I tried to blog a few days ago, but the blog was lost due to a technical malfunction which i could not forsee. Anyway, it's been quite the week, but i am exhasuted, i worked till 9:30 tonight, so i really need to go to bed, cause i have to work again at nine tomorrow morning. I just wanted to let you know i was still alive and you were never far from my thoughts. I just need to sleep now. Song of the week has been "Home" by Paul Brandt. Check it out. Talk to you all tomorrow. Topics: Liars, reading books, and A.W. Tozer and I talk youth ministry. In the meantime (props to a little known band called Spacehog) enjoy this photograph amd guess which book i read.

Wednesday, May 03, 2006

Providence, Rhode Island


divine
1. a) Having the nature of or being a deity.
b) Of, relating to, emanating from, or being the expression of a deity: sought divine guidance through meditation.
c) Being in the service or worship of a deity; sacred.


providence
1. Care or preparation in advance; foresight.

Now you may be wondering what divinity (no not Di Vinci) and providence has to do with me and Jon Kramer sitting on my old couch, but let me tell you. So, last weekend was grad weekend at my educational institution. Had i been a creature of intelligance and forsight, i would've graduated that weekend with all my friends who i started my education with. But i didn't, and the pain inflicted by this was taking it's toll. As well, it looked as though i would not be able to see and visit with my good friend Jon Kramer and his wife Kim, who i don't have a picture of. I was quite down. Saturday morning i decided to treat myself to a warm and hearty breakfast courtesy of the Denny's franchise of resturaunts. It was a real ordeal to find a parking spot, but then i did, and a real dandy too, right near the door, but not close enough that i would be able to read anything on the door, had thier been any pertinant information on the door, but still close. I left the confines of my vehicle, and walked briskly to the door, only to find that there actually was pertinant information on the door, and the information was: "debit- credit card machine broken, cash only". Now being a man who rarely carries cash, this proposed a problem and a frustration for me as i had by then been dreaming of a "Moons over my Hammy" for hours. So, i got in my car, and tried to decide where to go. Ricky's or Smitty's? I chose Smitty's because it was closer, and i had brought my Brian McLaren book because i was alone. As i walked into Smitty's i was noticed by some of thier patrons as a friend. Sitting at a giant table was not only the Kramer family, but the Blodgets too!

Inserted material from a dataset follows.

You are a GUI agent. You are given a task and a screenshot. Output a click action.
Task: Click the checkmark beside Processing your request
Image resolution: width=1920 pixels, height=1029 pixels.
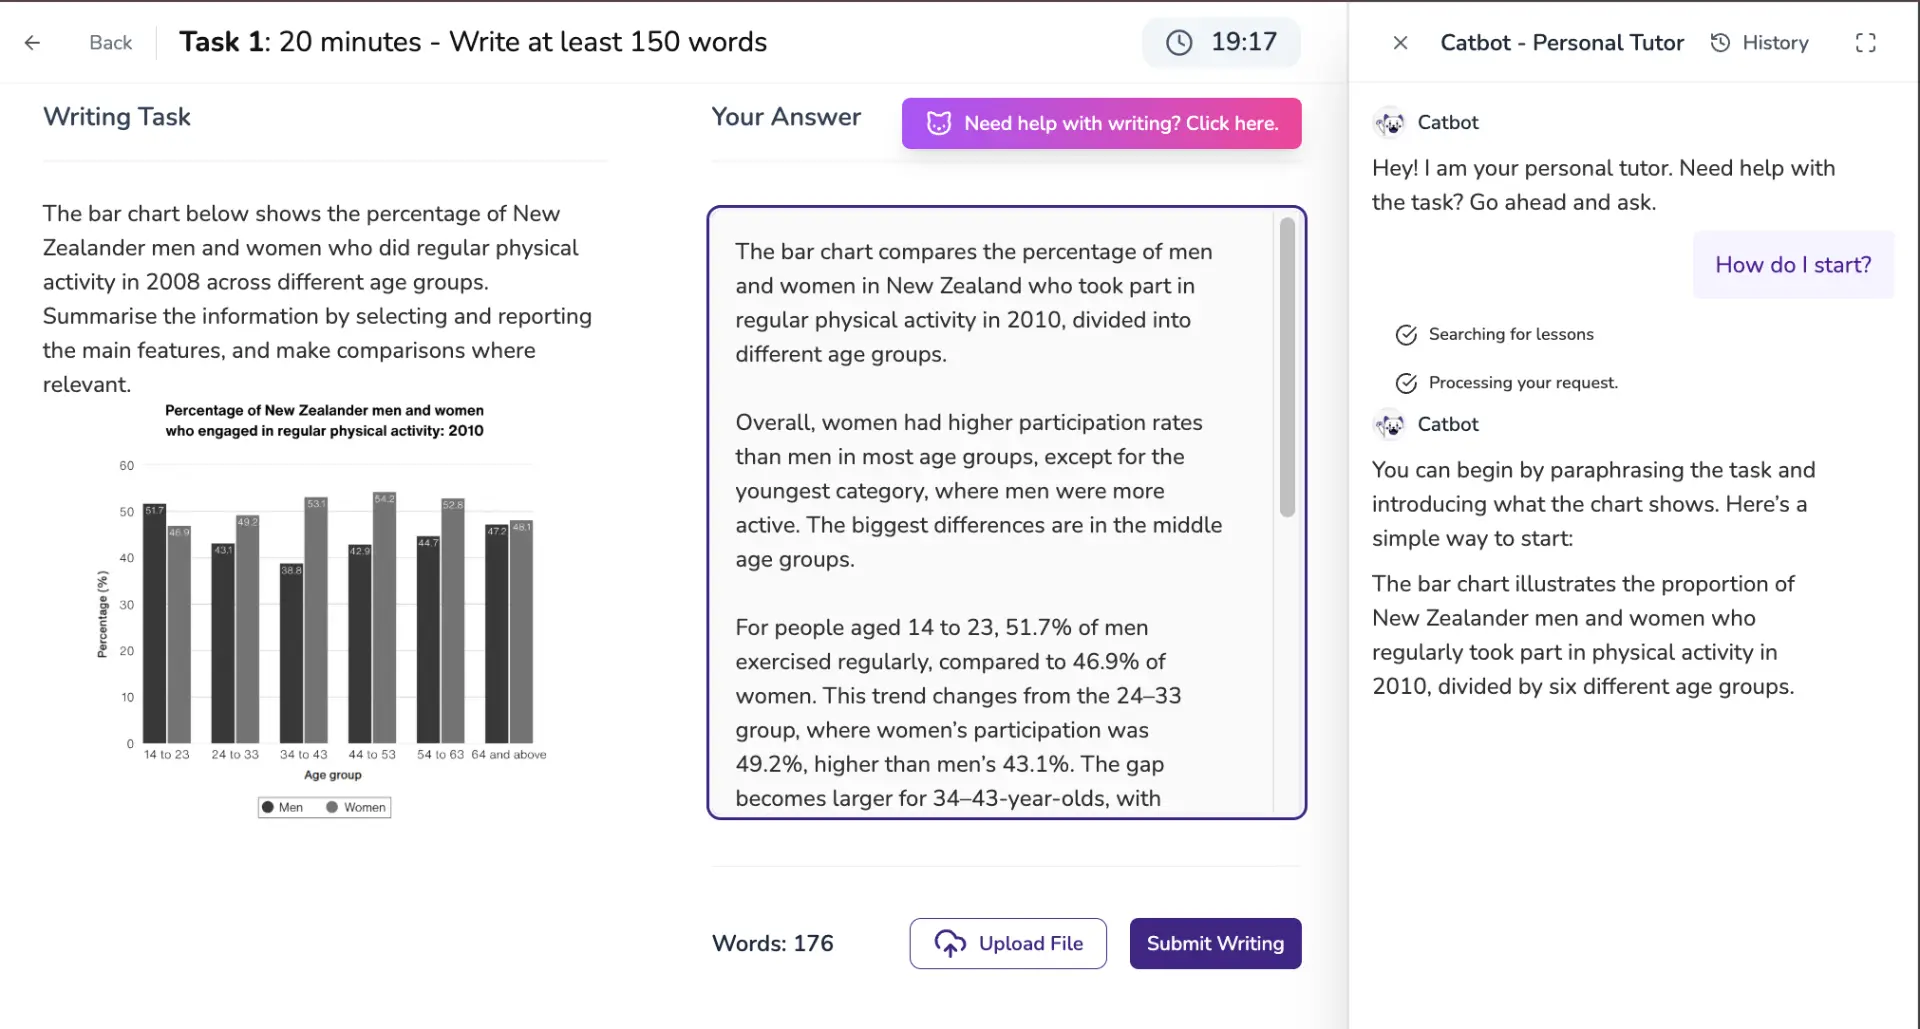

What a party! So i went and had breakfast with them, which was always one of Jon and I's favorite thing to do, especially when "Ellen" was on, and in the end, Blodgey's mom ended up paying for me, now if that wasn't divine providence by God to have Denny's not work out for me, then i don't know what is. Also, Adam Ayer took that awful couch that i didn't want anymore. Good for me, and oh well for him.